It is the 2020’s and barely anyone trains deep learning models from scratch anymore. Everyone fine-tunes an existing pretrained model so it fits their own purposes instead. By fine-tuning pretrained models, individuals and companies alike expend fewer resources to produce a usable model which suits their needs. There are many pretrained models to choose from in the [Hugging Face Model Hub](https://huggingface.co/models) with different weights and architectures. In this post, we’re going to fine-tune a pretrained model and upload it to Hugging Face.

Let's take a pretrained pipeline, Google's `ddpm-cifar10-32`, a diffusion model trained on the CIFAR10 dataset, and fine-tune it on our own MNIST digits.

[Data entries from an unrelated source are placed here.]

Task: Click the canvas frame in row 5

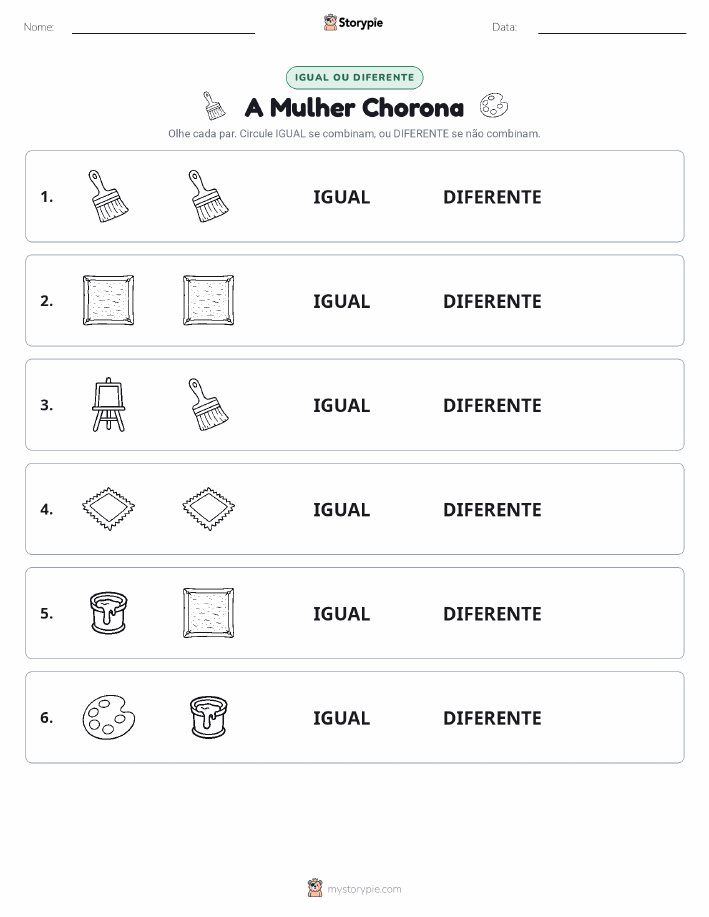Action: [x=208, y=613]
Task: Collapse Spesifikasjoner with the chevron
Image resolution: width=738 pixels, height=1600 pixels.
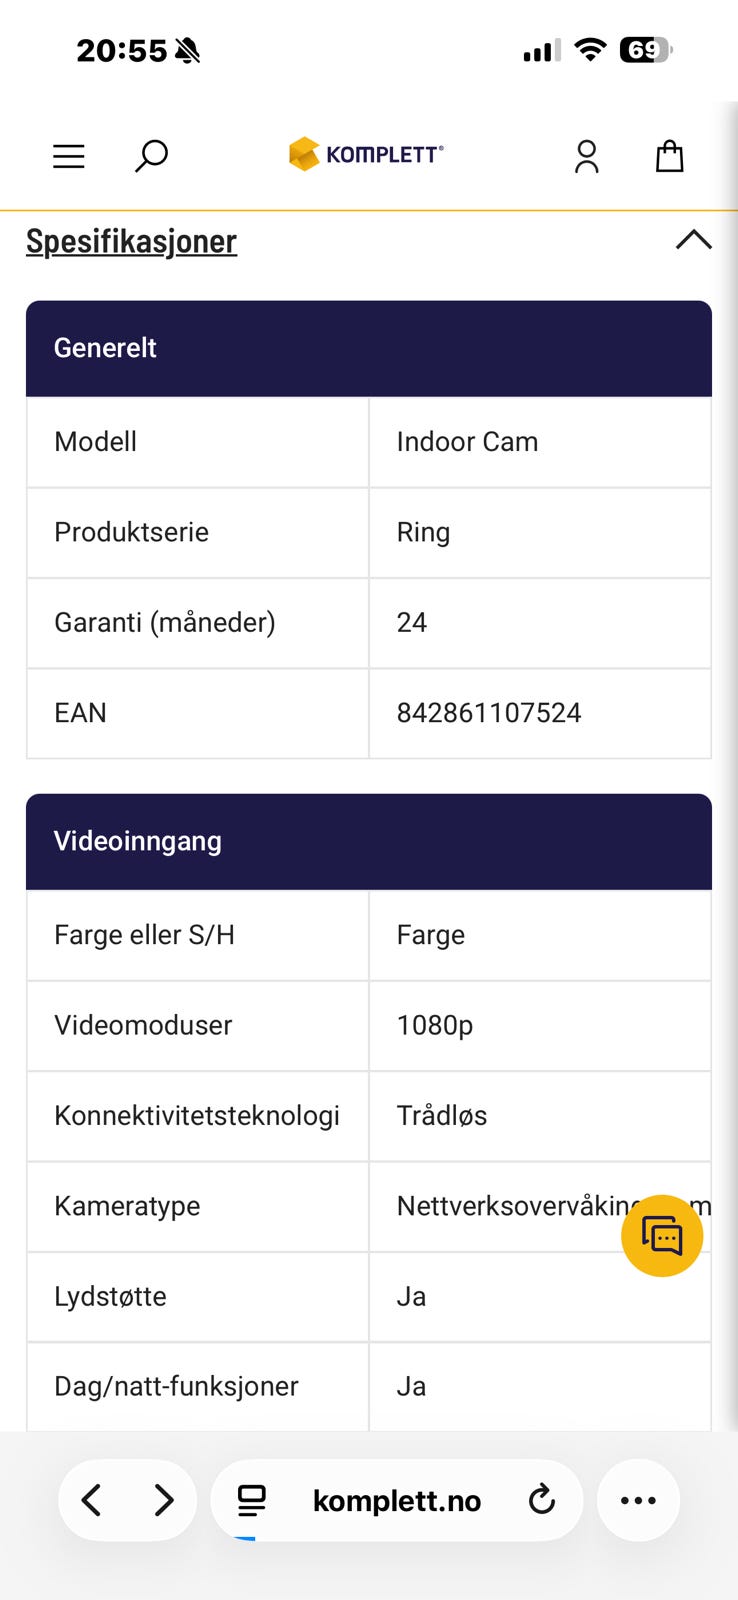Action: coord(693,240)
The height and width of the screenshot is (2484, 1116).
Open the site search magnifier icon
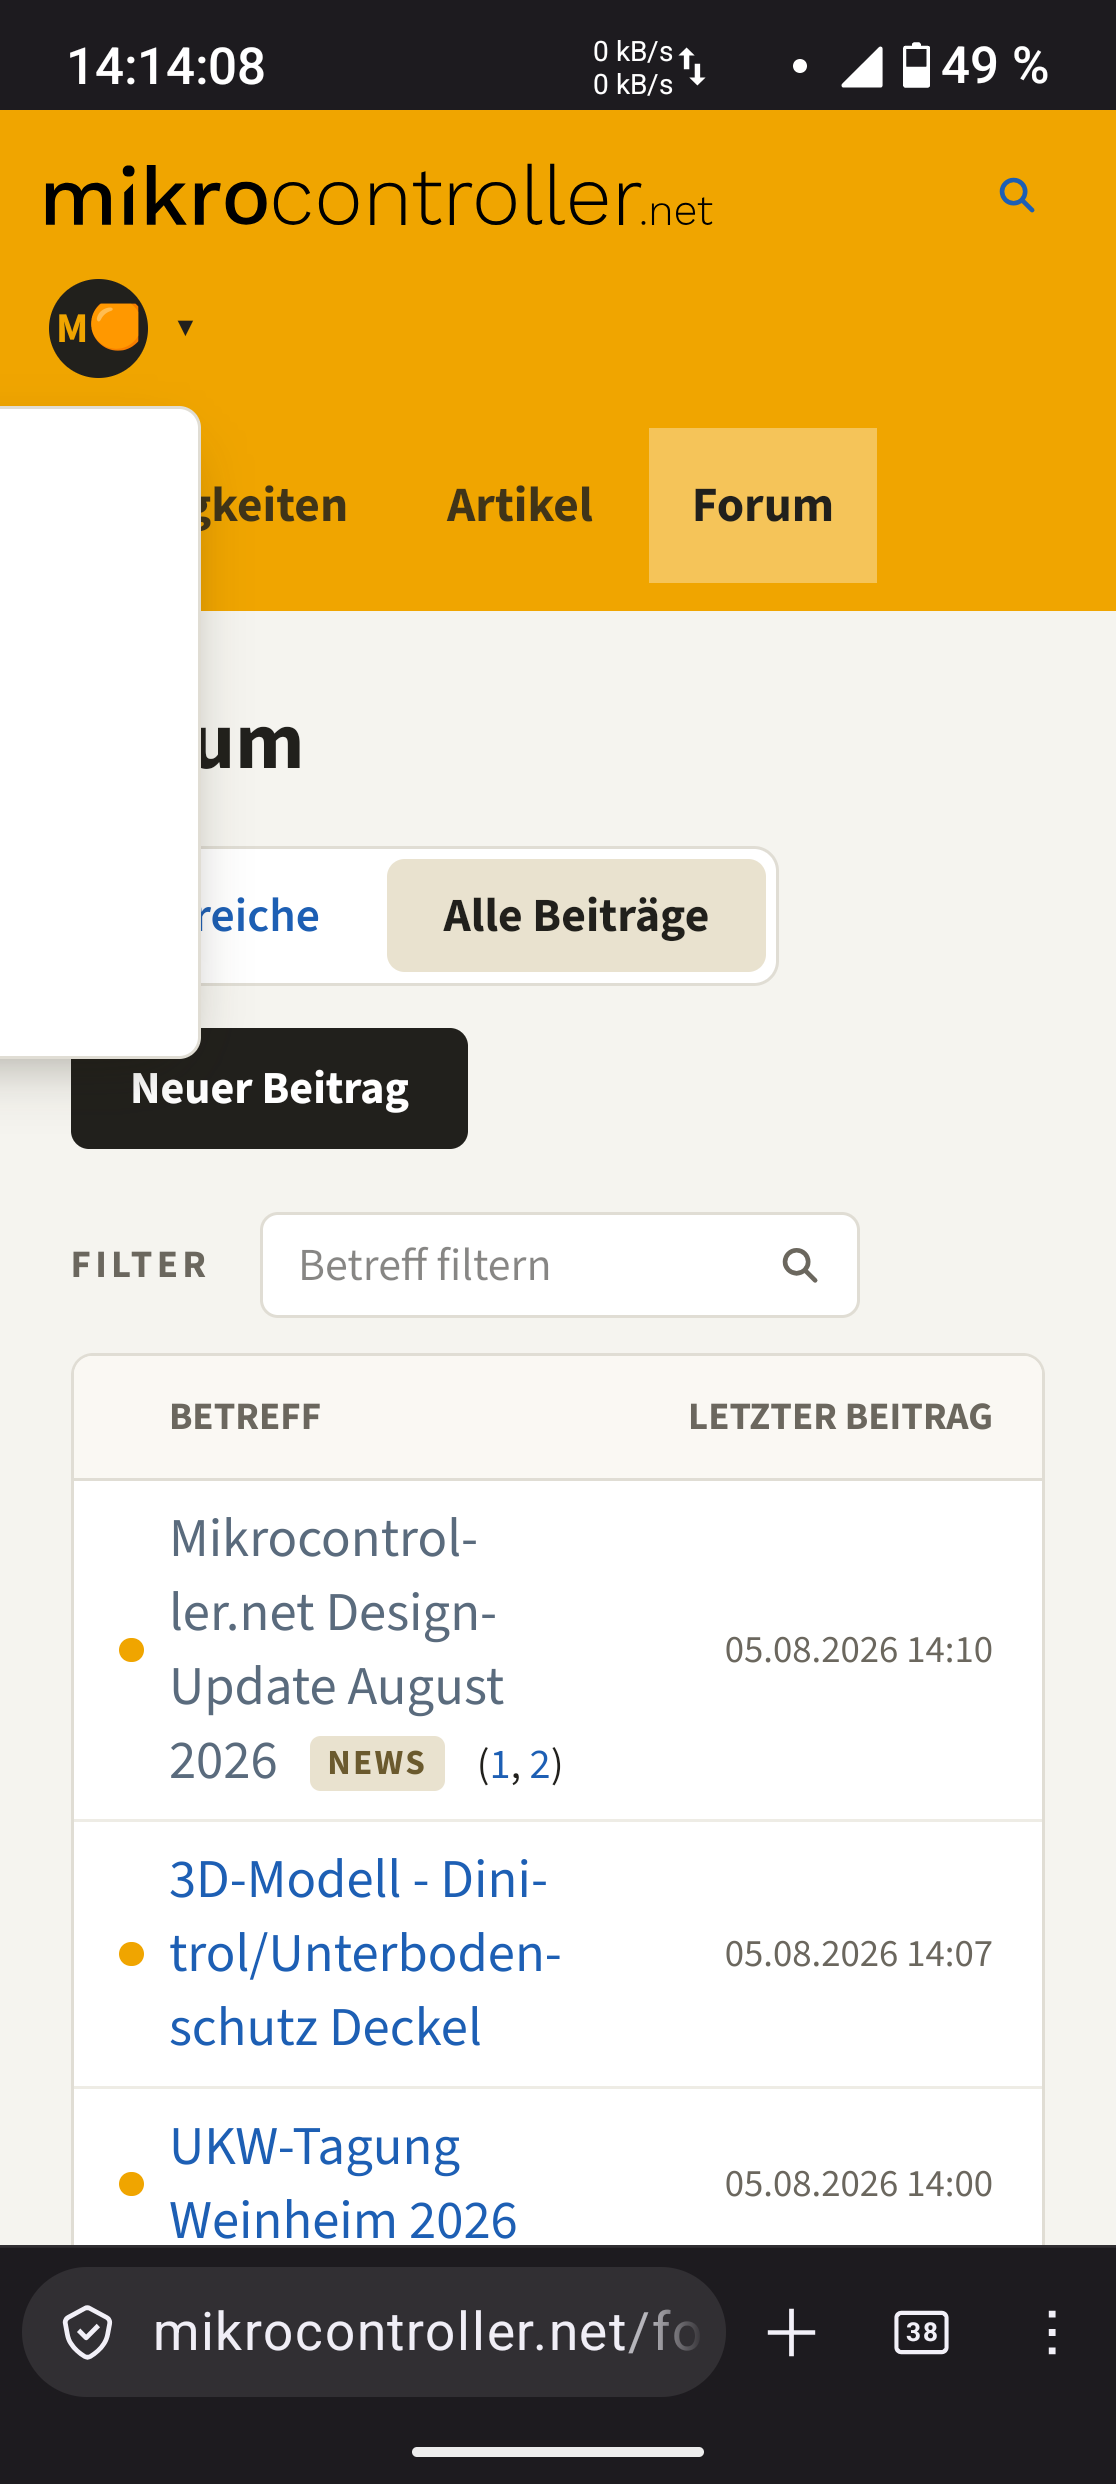point(1017,195)
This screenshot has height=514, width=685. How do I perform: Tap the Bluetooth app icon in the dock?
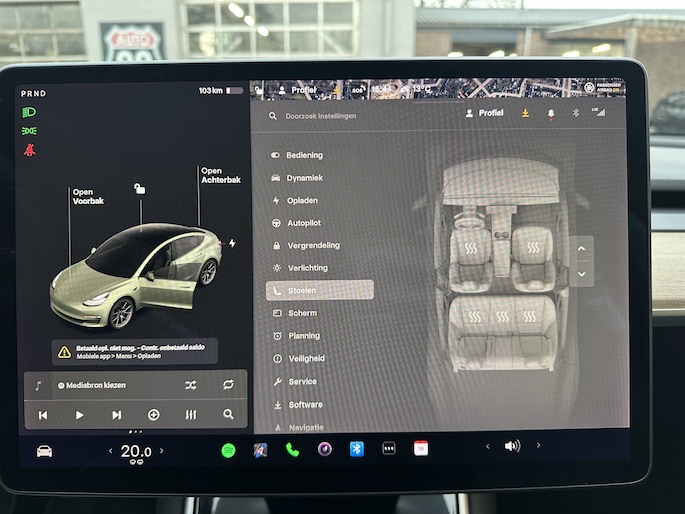(357, 448)
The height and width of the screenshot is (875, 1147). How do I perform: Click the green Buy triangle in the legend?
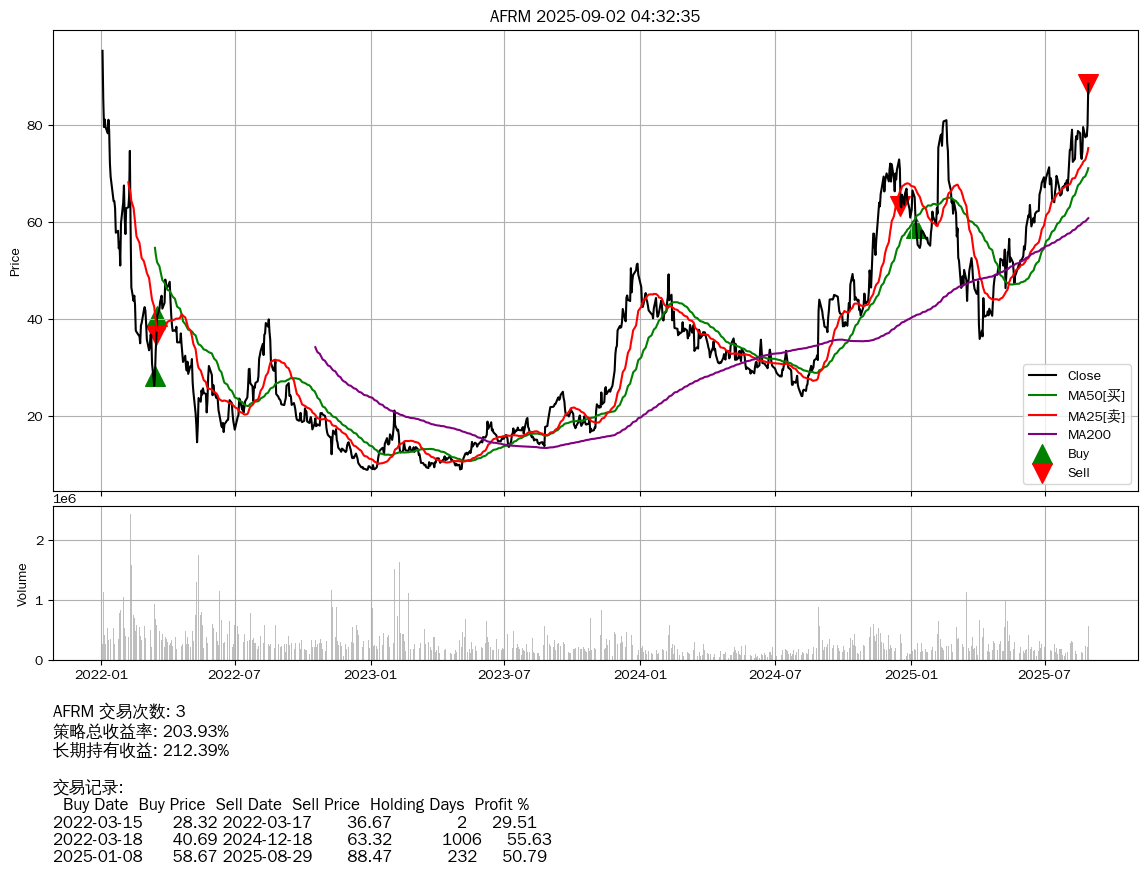[x=1042, y=454]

### Loading Pretrained Pipeline

Let's load the pretrained pipeline directly from the HuggingFace Hub:

In [None]:
device = 'cuda' if torch.cuda.is_available() else 'cpu'
image_pipe = DDPMPipeline.from_pretrained("google/ddpm-cifar10-32")
image_pipe.to(device)

In [None]:
image_pipe.unet.num_parameters()/1e6

It’s now time to generate some images, so we know what we're dealing with here:

In [None]:
images = image_pipe(batch_size=8).images

Although you can use the provided code, it’s worth reconsidering this approach. Why? Generating images with DDPM proves to be a time-intensive process.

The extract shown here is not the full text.